◆ Task directions ◆
Beginning with the line containing "The height and" and ending at the last line of the data, set down every line exactly, leaving out all pictures.

◆ Source material ◆
+++
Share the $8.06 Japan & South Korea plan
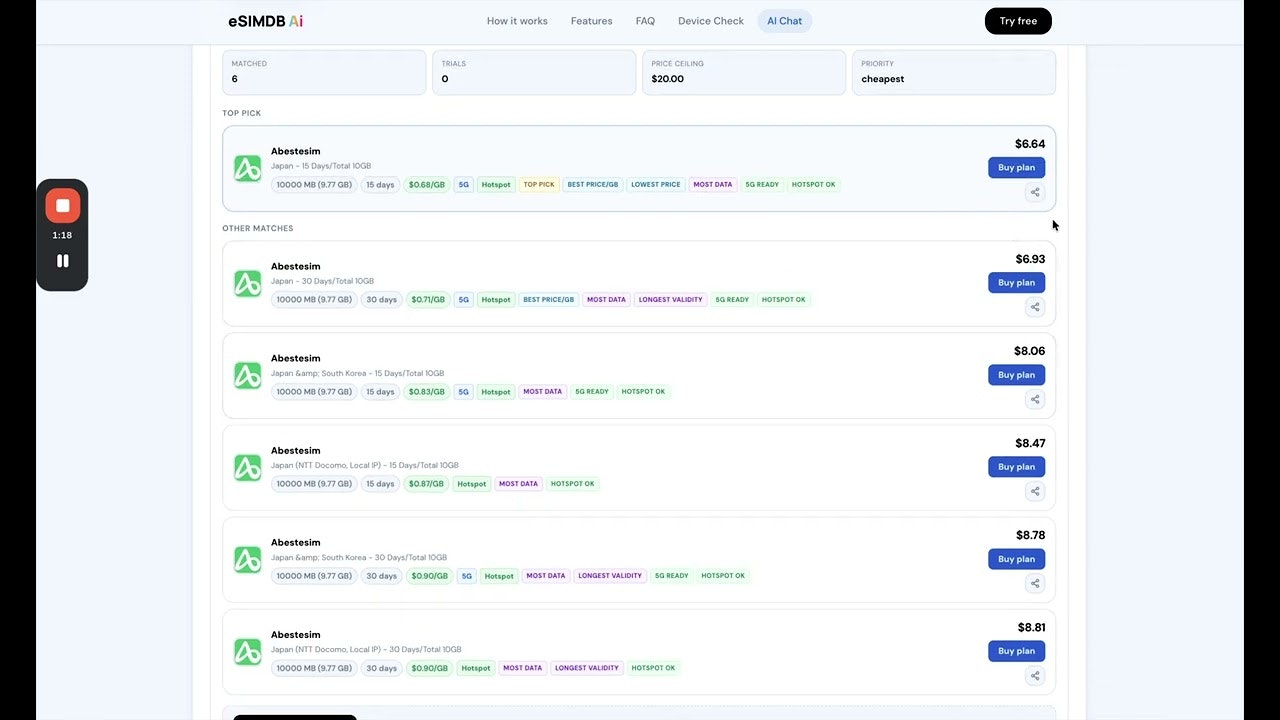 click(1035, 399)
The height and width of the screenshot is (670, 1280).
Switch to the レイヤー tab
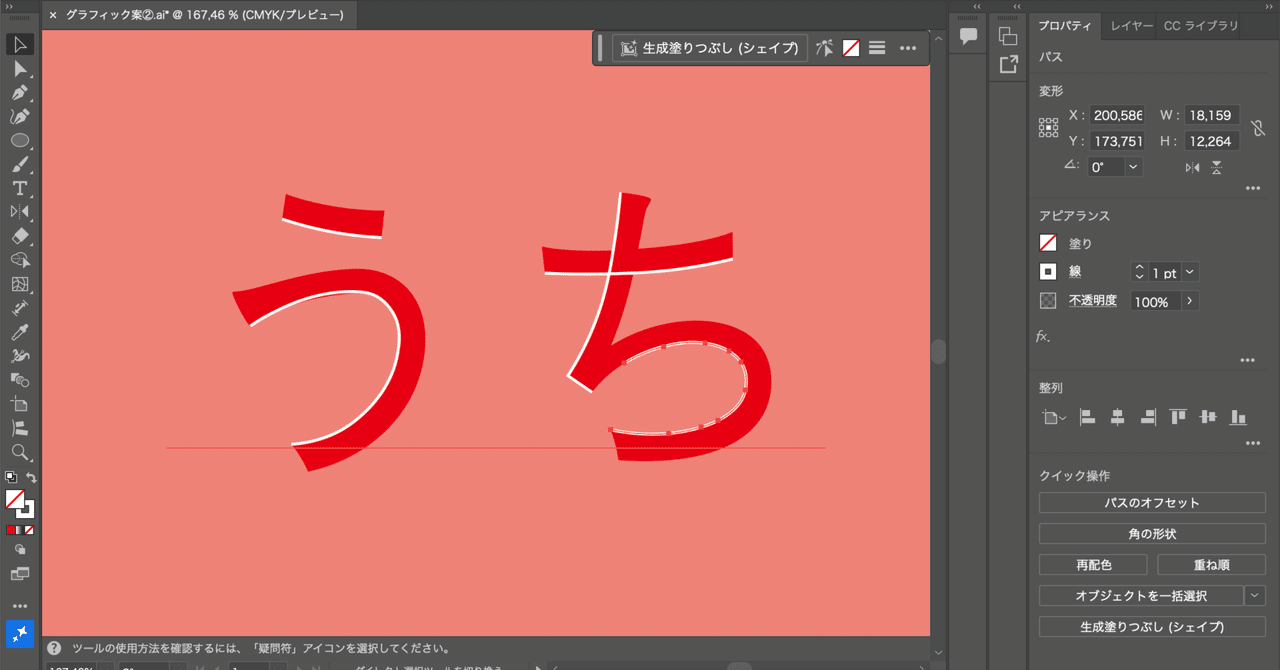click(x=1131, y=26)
+++
◆ Solution ◆
The height and width of the screenshot is (670, 1280).
Switch to the レイヤー tab
click(x=1131, y=26)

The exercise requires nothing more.